Jimmy also testified that she and an Upper Skagit tribal social worker had gone

to the Mother’s home to conduct welfare checks.

       In short, the record does not support the Mother’s assertion that housing

assistance was a service needed to address a parental deficiency for purposes

of reunification. Accordingly, the trial court did not err inasmuch as it did not

consider housing assistance a “necessary service” the Department was required

to provide under RCW 13.34.180(1)(d). Cf. In re Dependency of A.M.M., 182

Wn. App. 776, 793, 332 P.3d 500 (2014) (“A service is necessary within the

meaning of the statute if it is needed to address a condition that precludes

reunification of the parent and child.” (emphasis added)).

       The record also does not support the Mother’s assertion that the

Department failed to satisfy its obligation under RCW 13.34.180(1)(d) by not

providing the Mother with long-term inpatient substance abuse treatment.
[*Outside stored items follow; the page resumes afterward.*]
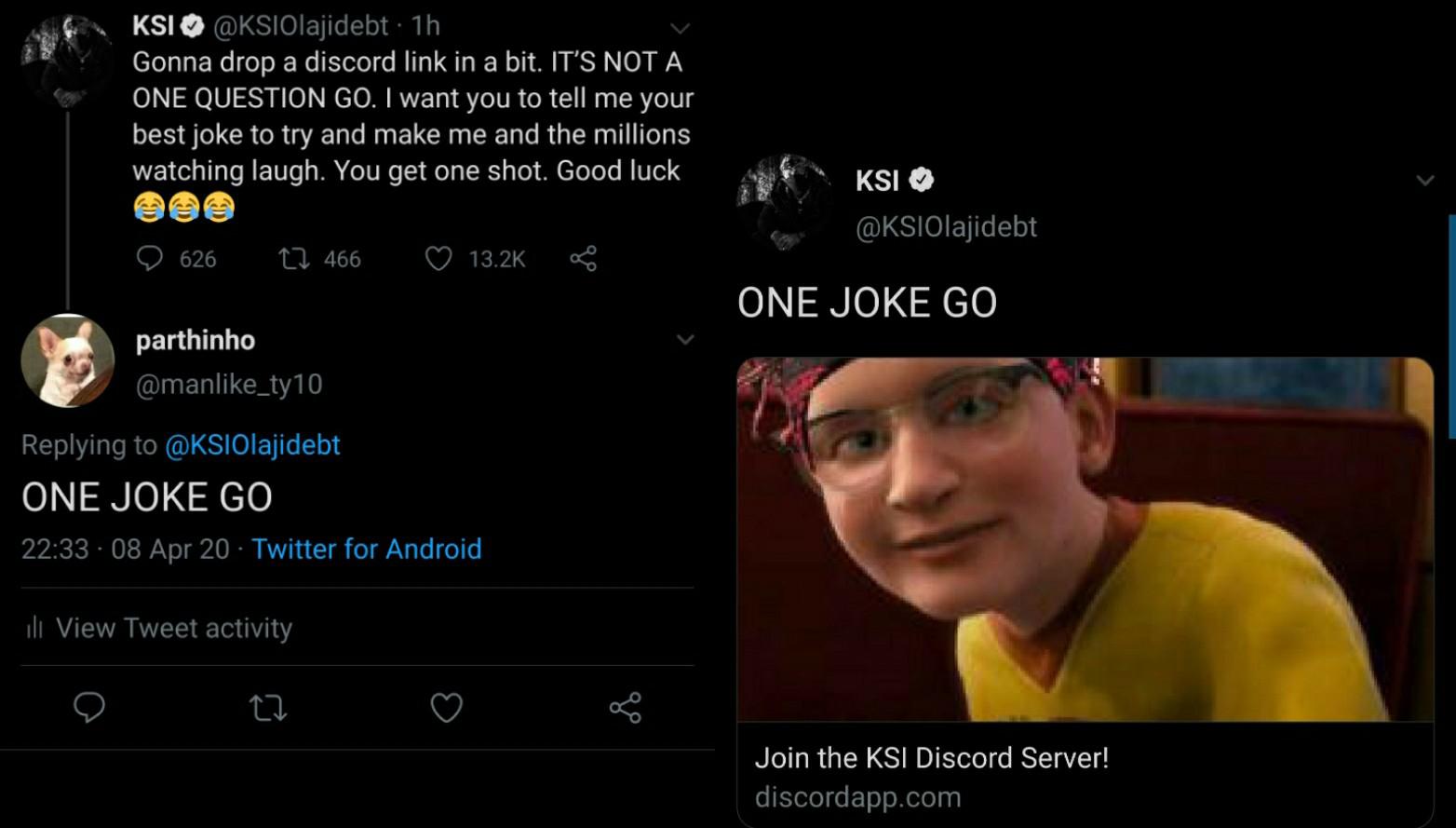Open replies on KSI's discord announcement tweet
Screen dimensions: 1456x828
(x=150, y=258)
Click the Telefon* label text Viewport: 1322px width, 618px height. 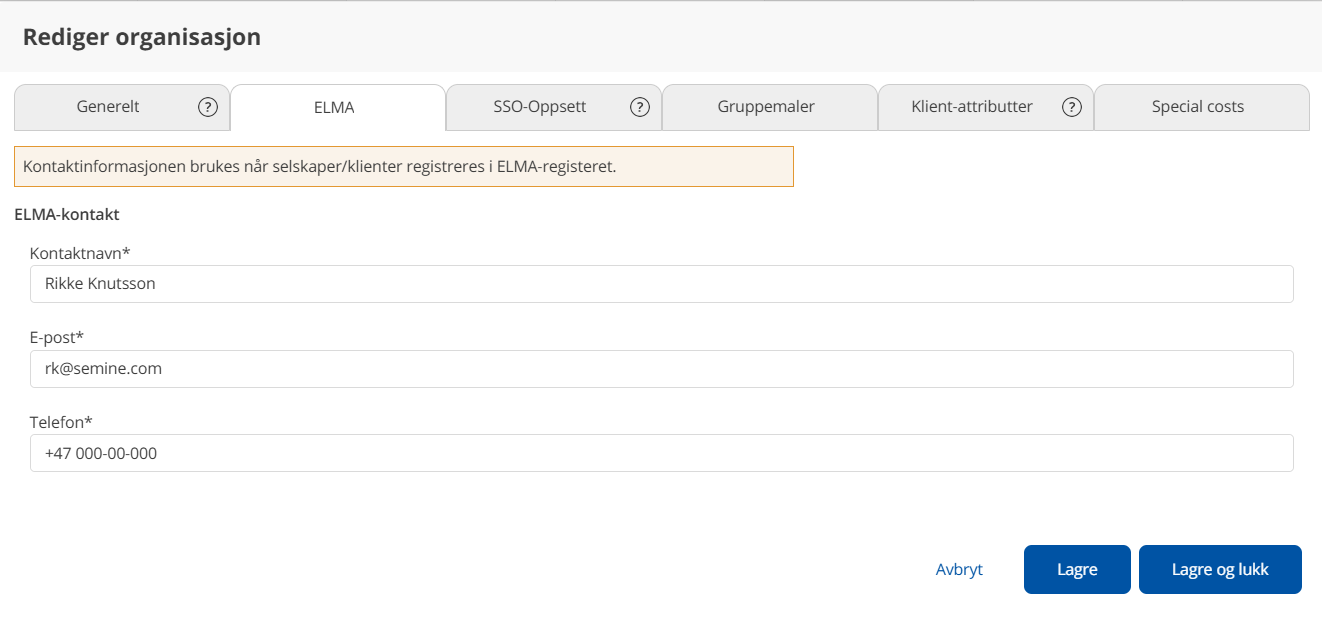click(61, 422)
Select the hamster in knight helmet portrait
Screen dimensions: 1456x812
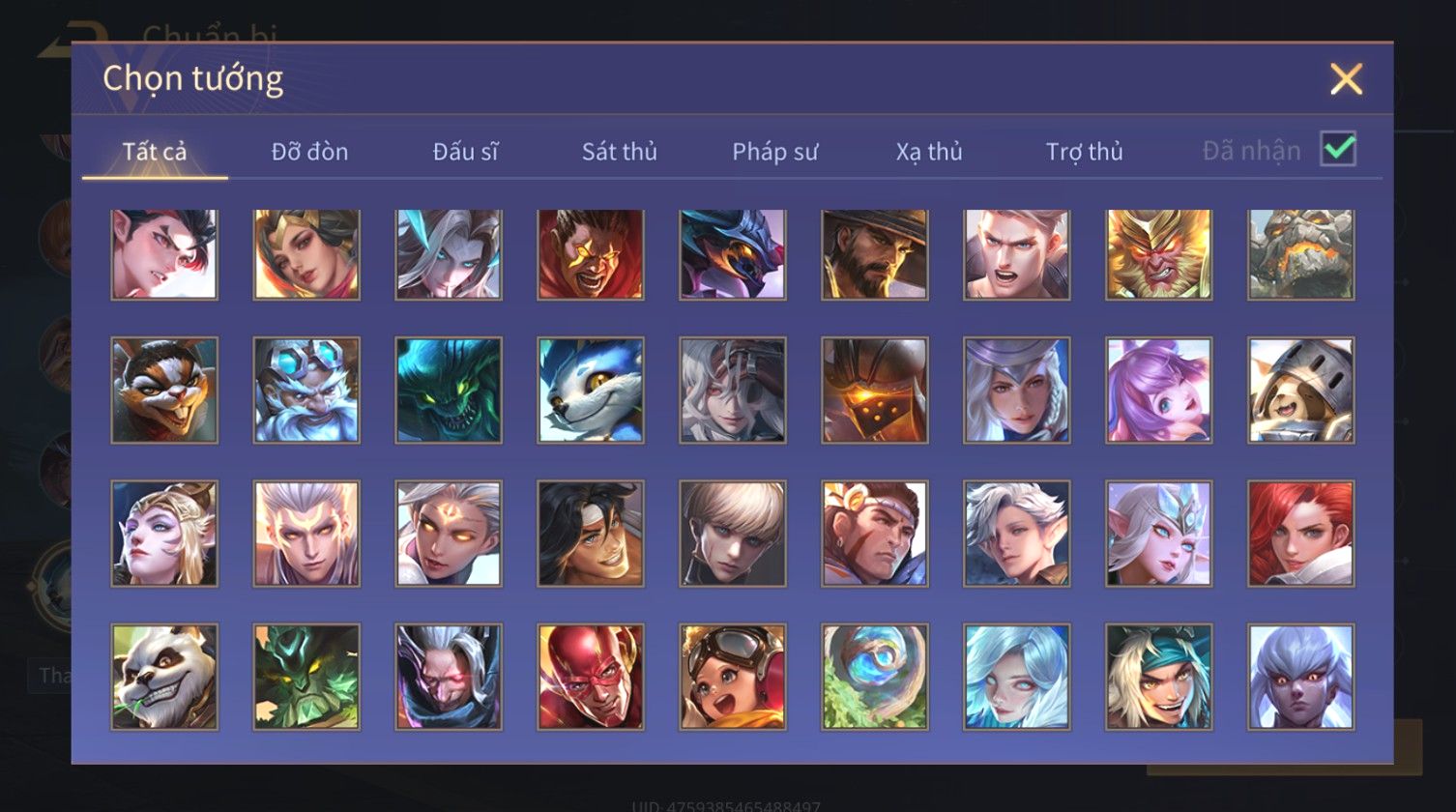[1301, 391]
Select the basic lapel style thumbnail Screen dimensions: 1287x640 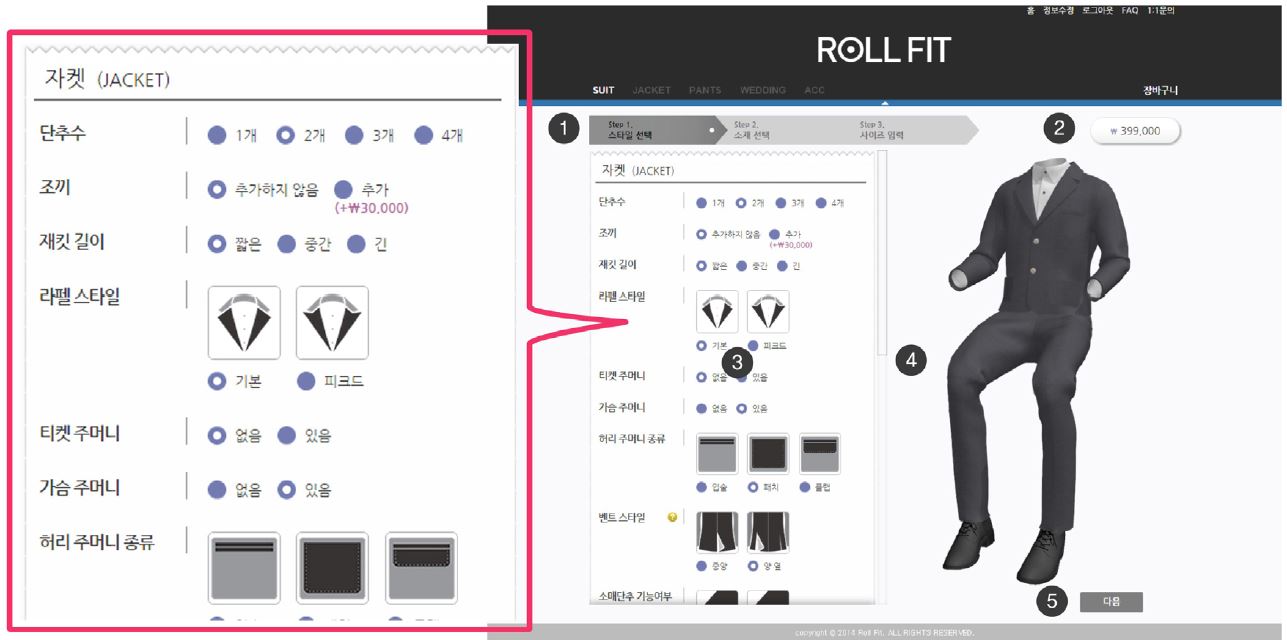717,312
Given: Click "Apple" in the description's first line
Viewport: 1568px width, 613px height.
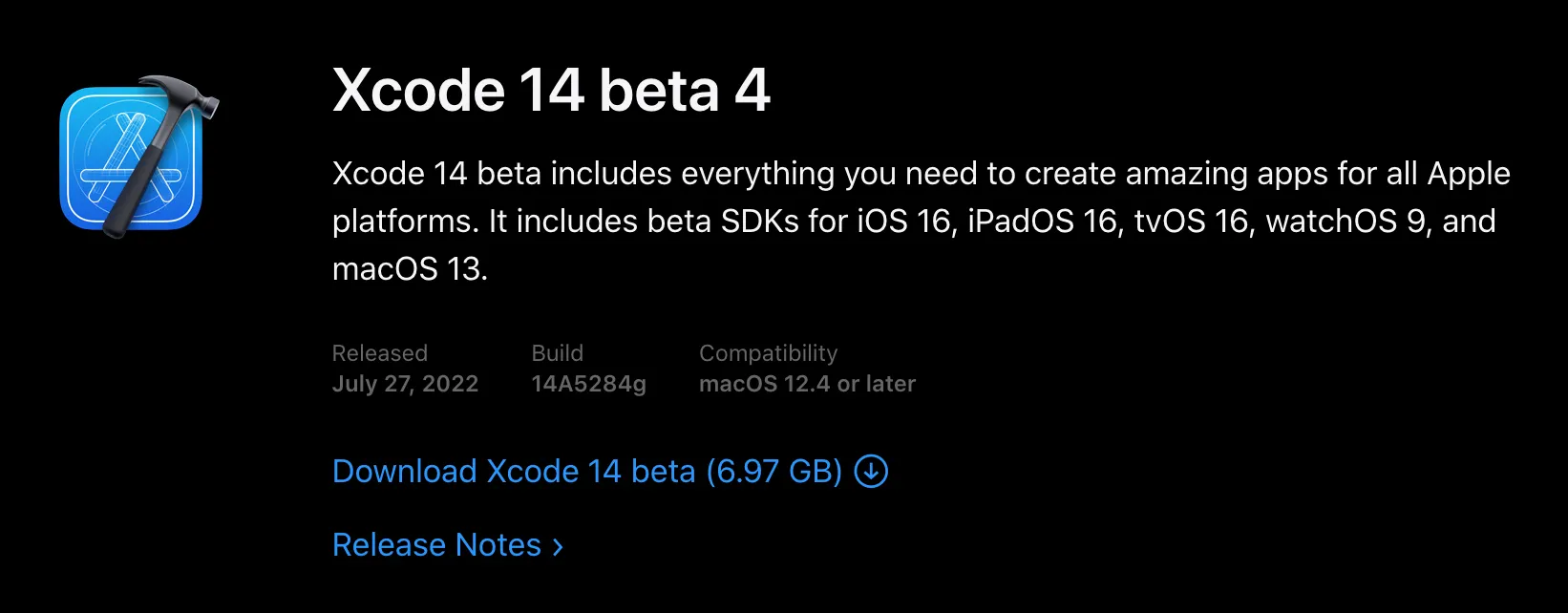Looking at the screenshot, I should coord(1468,174).
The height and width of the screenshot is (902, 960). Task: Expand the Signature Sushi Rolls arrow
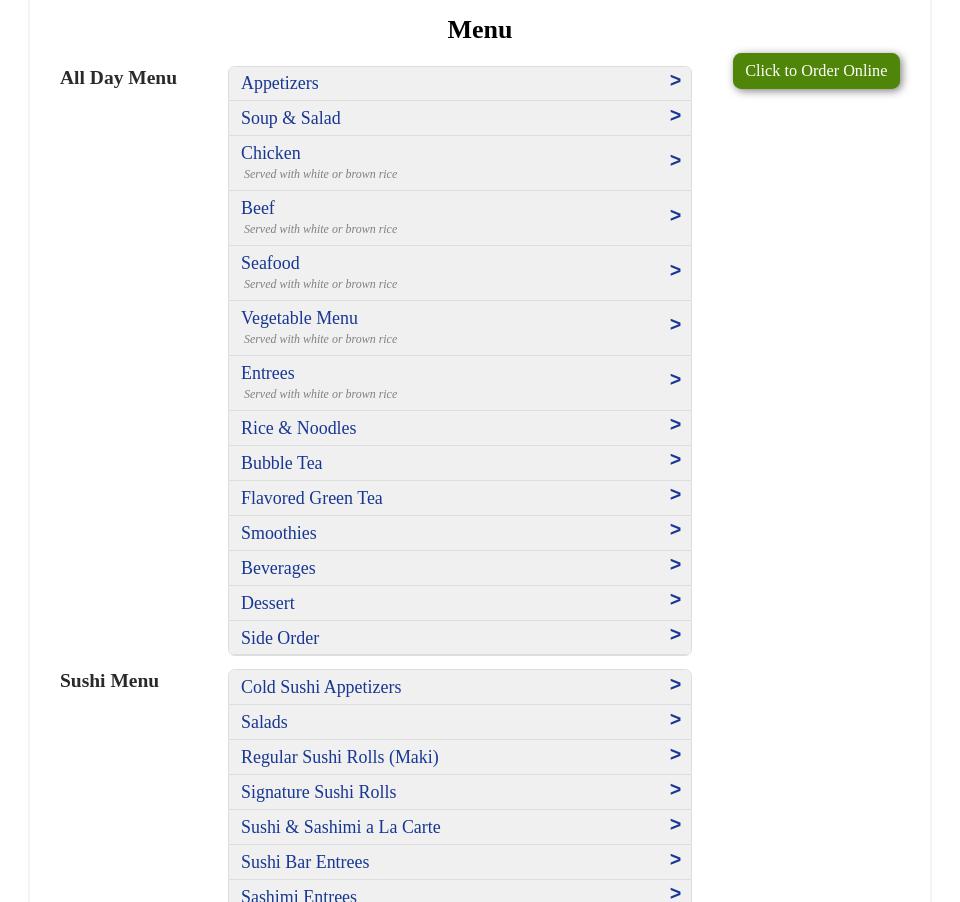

       Specifically, “a parent’s unwillingness or inability to make use of the

services provided excuses the state from offering extra services that might have

been helpful.” In re Dependency of Ramquist, 52 Wn. App. 854, 861, 765 P.2d

30 (1988). Here, the Department provided the mother with intensive outpatient

treatment beginning in late 2018, but according to the GAL’s testimony, the

Mother “had pretty much dropped out of treatment” by February 2019.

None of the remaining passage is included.